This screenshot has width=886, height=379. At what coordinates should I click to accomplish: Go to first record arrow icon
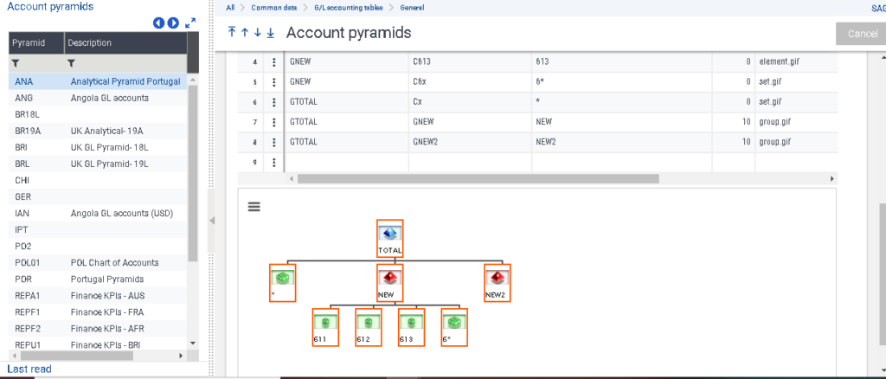pyautogui.click(x=232, y=32)
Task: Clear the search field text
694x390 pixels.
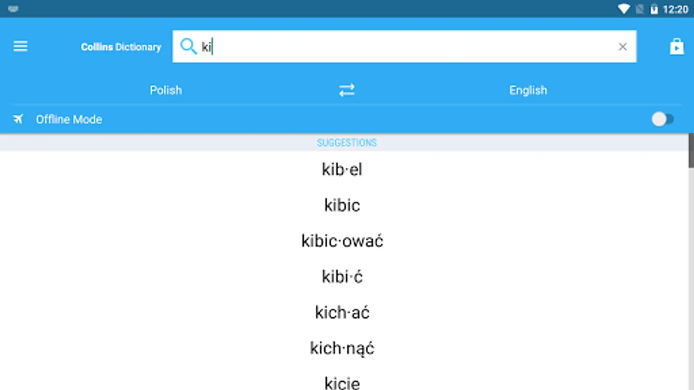Action: (622, 46)
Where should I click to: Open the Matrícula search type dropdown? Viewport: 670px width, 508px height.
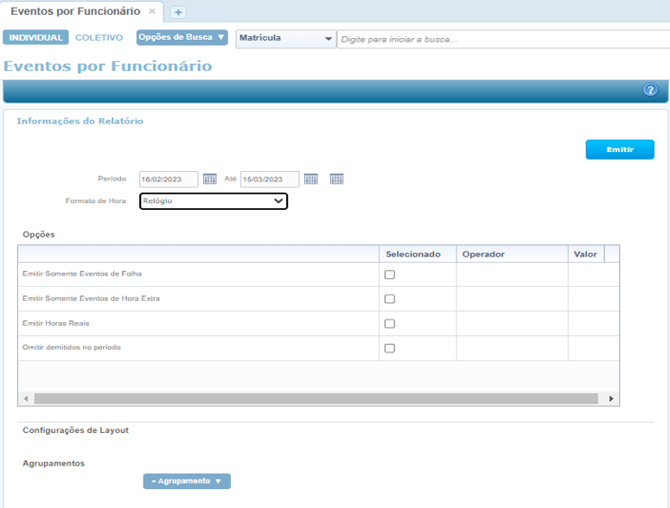[x=285, y=39]
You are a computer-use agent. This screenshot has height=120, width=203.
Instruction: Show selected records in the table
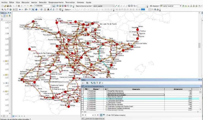pyautogui.click(x=104, y=115)
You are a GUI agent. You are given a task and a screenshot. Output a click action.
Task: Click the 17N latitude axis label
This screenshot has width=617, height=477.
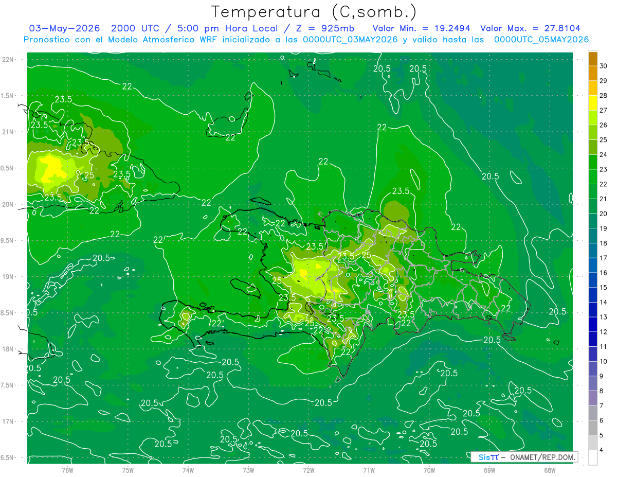8,421
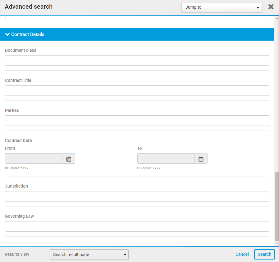Click the Governing Law text box

137,226
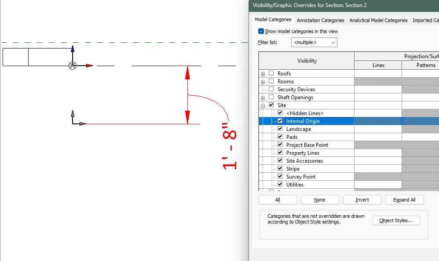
____________________
- Problem description
Pictures are to be left out; set down everything else in the records exactly.

- Answer to the exercise
This screenshot has width=886, height=379. At what coordinates should I click to accomplish: Go to first record arrow icon
pyautogui.click(x=232, y=32)
Task: Clear the search field text
694x390 pixels.
Action: (622, 46)
Where should I click to: Open the Matrícula search type dropdown? Viewport: 670px width, 508px height.
[x=285, y=39]
You are a computer-use agent. This screenshot has height=120, width=203.
Instruction: Show selected records in the table
pyautogui.click(x=104, y=115)
You are a GUI agent. You are given a task and a screenshot. Output a click action.
Task: Click the 17N latitude axis label
This screenshot has width=617, height=477.
8,421
Click the Governing Law text box

137,226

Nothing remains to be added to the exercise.